Sous le regard spectateur et passivement complice du jeune jardinier, avec certaines longueurs, «Paradaïze» nous parle de violence, d’hypersexualisation des femmes, mais peut-être surtout de lâcheté morale.
Photo: iStock Sous le regard spectateur et passivement complice du jeune jardinier, avec certaines longueurs, «Paradaïze» nous parle de violence, d’hypersexualisation des femmes, mais peut-être surtout de lâcheté morale.

Au Paradise (prononcer « Paradaïze »), un complexe résidentiel mexicain situé tout près de la ville portuaire de Progreso, au Yucatan, Franco et Polo s’ennuient. Les deux adolescents de 15 et 16 ans, que tout devrait séparer, passent leurs soirées à boire de l’alcool, à fumer des cigarettes et à parler de cul au bord du fleuve.

Tous les deux ont été renvoyés de leur école secondaire ; l’un (Polo) est employé comme homme à tout faire et doit remettre toute sa paie à sa mère (aide-comptable du complexe), tandis que l’autre (Franco) vit chez ses grands-parents en attendant de rejoindre l’académie militaire où on menace de l’envoyer.

Complètement obsédé par une voisine, épouse d’un présentateur-vedette de la télé et mère de deux jeunes enfants, Franco répète soir après soir qu’il va un jour faire tout ce qu’il veut à madame Marián. Soir après soir, Polo l’écoute plutôt distraitement, buvant l’alcool que l’autre leur a permis d’acheter avec de l’argent volé à ses grands-parents, alors que « la seule chose qu’il voulait, c’était arriver chez lui le plus tard possible ».

Sans vraie surprise, bien sûr, le cocktail est explosif et l’horreur va survenir.

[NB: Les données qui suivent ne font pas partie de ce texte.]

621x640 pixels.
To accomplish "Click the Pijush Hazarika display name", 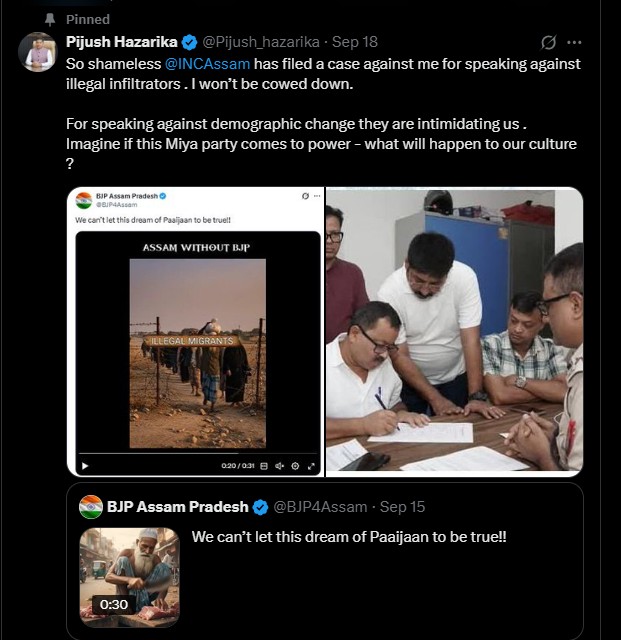I will 122,42.
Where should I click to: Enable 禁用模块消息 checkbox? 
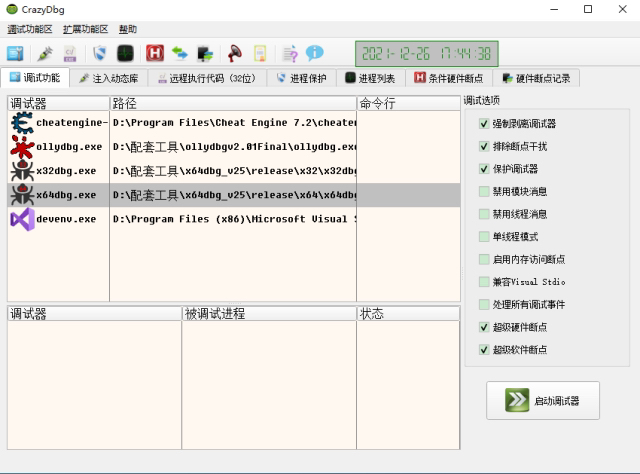(484, 191)
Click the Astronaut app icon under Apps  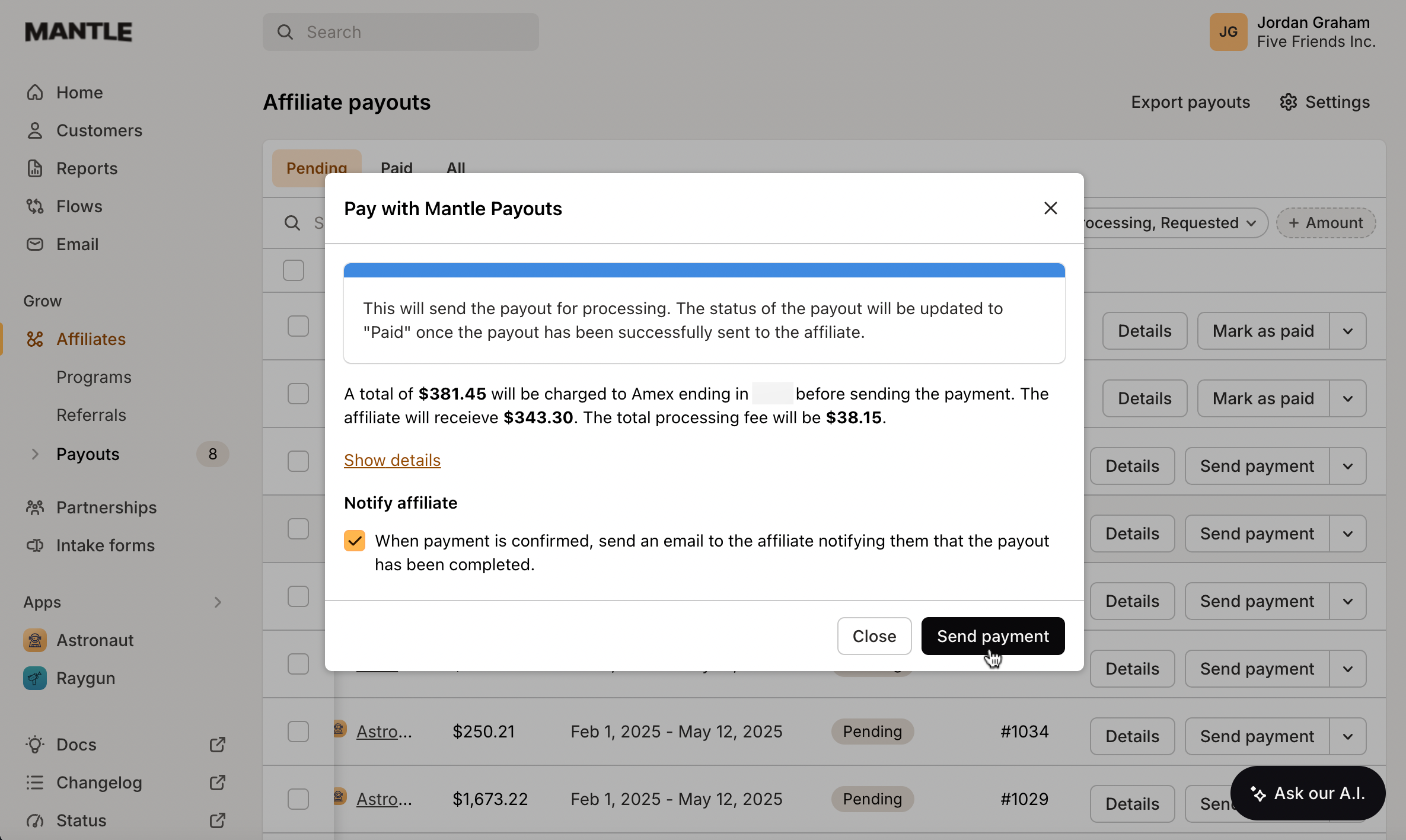pos(35,640)
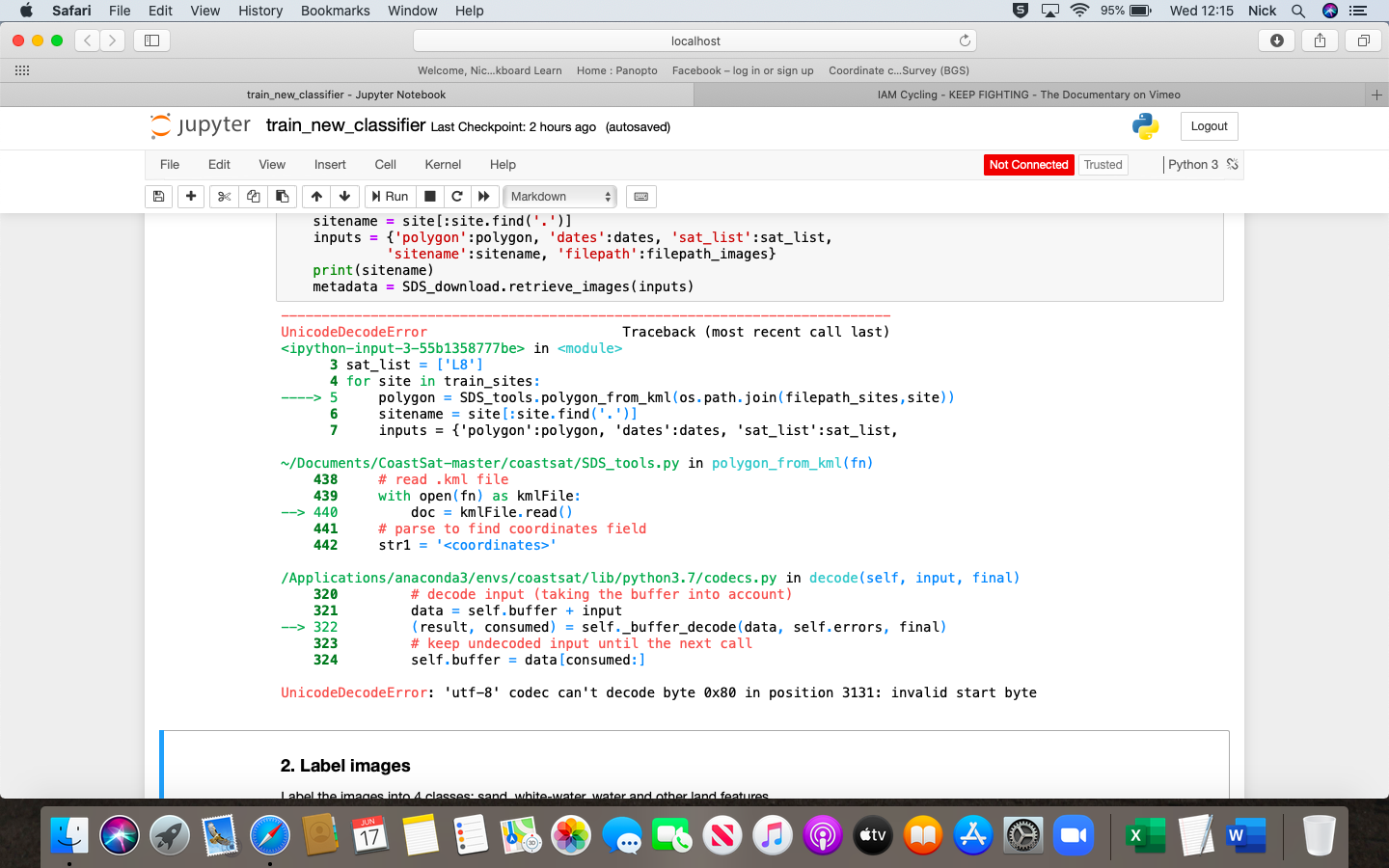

De courtes pages, dans ce roman qui s’étend plutôt sur le contexte de cet événement sans retour. La Mexicaine Fernanda Melchor, née en 1982 à Veracruz, s’est fait connaître avec La saison des ouragans (Grasset, 2019), avec lequel elle nous avait déjà offert un mélange de violence, de drogue, de misogynie et d’oisiveté qui s’y dilatait sous une chaleur écrasante.

Sous le regard spectateur et passivement complice du jeune jardinier, avec certaines longueurs, Paradaïze nous parle de violence, d’hypersexualisation des femmes, mais peut-être surtout de lâcheté morale. Pour ces jeunes perdants qui vont — croient-ils — d’une humiliation à l’autre, se déresponsabiliser est une seconde nature.

Aux origines de la violence

 

Si la violence l’habite aussi, on ne verra pas la moindre silhouette d’homme traverser le premier roman traduit en français de l’Équatorienne Mónica Ojeda. Mâchoires s’amorce avec une adolescente, Fernanda, se réveillant dans une cabane de la forêt équatorienne, après avoir été kidnappée et ligotée par sa professeure de lettres, Miss Clara. Après un retour en arrière, tout le roman nous ramènera à cet instant.

On nous raconte la vie et les désirs chaotiques de quelques étudiantes privilégiées fréquentant le « Collège-Lycée bilingue Delta, High-School-for-Girls », école secondaire privée de Guayaquil, en Équateur, « pays-puceron-de-l’Amérique-du-Sud ».

Récemment engagée dans cet établissement catholique de l’Opus Dei, Clara, l’enseignante, est obsédée par sa mère décédée, femme dominatrice et abusive qu’elle imite pourtant en toutes choses, même dans sa façon de s’habiller. Dans l’école où elle travaillait auparavant, des étudiantes l’avaient d’ailleurs séquestrée pour lui voler les sujets d’examen. Ici, elle sera harcelée par certaines de ses étudiantes qui ont vite senti sa vulnérabilité. Sa mère, pourtant, l’avait prévenue : « Les filles sont les pires. »

Après les classes, un petit groupe d’amies mené par Fernanda a pris l’habitude de se réunir dans un immeuble de trois étages abandonné en pleine construction. Dans ce « QG anti-parents, anti-profs, anti-nounous », les adolescentes se racontent à tour de rôle des histoires d’horreur. Celles qui échouent à faire peur auront à réussir un défi particulier, sorte de rituels de plus en plus osés.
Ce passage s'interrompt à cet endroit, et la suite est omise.